The reasons why a performance might be misconceived or just go awry are some of them simple and some of them complex. Let's take the simple ones: a classical musician can misunderstand the performance practice. Let's say the original song has some odd pitch fluctuations that, to the classical singer, sound out of tune. That they may be. But this kind of out-of-tuneness might be a part of the style, as it is with, say, blues singers. Just singing the occasional note randomly out of tune, though, is not good performance practice! You really have to immerse yourself in the style. It goes both ways, of course. A blues guitarist playing Bach might do some slides and note bends that are just wrong for the style. Performance practice is a subtle thing. All different kinds of music have their own performance practice.
When a classical artist decides to do some popular music (is Tom Waits actually 'popular'?) they often do not immerse themselves deeply in the performance practice. For popular music it is often difficult to do because the methods by which one learns, for example, to sing early 17th century monody (study of the repertoire, texts on performance practice, ornamentation, etc.) are not going to work for Tom Waits as some of his performance practice is based on the quality of his own voice and none of it is written down. It is easier for Sting to do John Dowland, though the results may not be any better.
It boils down to, if you step outside the genres and styles you have spent all your formative years studying, you are less likely to hear the ways in which you are getting the style wrong.
There are more complex reasons why this kind of thing usually goes wrong.
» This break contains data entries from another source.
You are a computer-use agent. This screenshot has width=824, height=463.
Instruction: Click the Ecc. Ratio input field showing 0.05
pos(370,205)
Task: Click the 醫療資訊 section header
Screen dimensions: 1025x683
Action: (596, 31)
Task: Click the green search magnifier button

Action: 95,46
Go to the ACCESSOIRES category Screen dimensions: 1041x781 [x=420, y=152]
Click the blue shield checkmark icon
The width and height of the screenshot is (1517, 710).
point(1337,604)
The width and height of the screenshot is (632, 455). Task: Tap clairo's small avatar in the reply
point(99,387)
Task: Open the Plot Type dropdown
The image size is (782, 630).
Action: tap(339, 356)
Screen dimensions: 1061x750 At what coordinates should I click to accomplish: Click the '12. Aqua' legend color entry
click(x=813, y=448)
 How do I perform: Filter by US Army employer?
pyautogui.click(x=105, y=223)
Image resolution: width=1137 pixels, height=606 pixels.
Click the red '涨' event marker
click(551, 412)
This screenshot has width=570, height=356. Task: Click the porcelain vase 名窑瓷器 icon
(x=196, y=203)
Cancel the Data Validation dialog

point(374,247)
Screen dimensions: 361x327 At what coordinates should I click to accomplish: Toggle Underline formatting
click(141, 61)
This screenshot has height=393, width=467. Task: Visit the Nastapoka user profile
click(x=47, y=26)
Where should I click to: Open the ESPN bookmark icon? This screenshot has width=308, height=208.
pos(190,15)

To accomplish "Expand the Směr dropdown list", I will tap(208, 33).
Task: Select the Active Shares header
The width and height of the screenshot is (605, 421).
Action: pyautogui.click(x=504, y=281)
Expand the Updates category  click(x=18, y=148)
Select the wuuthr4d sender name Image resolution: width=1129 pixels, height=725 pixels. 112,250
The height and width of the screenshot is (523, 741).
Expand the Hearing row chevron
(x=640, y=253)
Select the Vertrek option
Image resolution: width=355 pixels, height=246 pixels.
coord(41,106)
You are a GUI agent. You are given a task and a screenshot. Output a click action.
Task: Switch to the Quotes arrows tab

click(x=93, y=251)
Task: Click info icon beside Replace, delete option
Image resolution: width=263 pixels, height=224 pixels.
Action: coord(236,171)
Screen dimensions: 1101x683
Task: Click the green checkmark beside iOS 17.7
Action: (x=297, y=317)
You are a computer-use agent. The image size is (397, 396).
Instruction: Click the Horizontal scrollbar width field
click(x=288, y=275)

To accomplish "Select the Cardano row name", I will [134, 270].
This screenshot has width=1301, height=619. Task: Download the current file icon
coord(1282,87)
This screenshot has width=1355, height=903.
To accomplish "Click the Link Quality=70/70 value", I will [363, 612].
The whole aesthetic context of Handel or Bach is so utterly different from the context of Tom Waits or Leonard Cohen, that the idea that one person could do both well is nearly inconceivable. Just try and imagine Tom Waits singing Handel! See what I mean? He has the sense to never try. But because his music is, in simple technical terms, accessible to a classical singer, it can seem like an easy thing to do. It is not.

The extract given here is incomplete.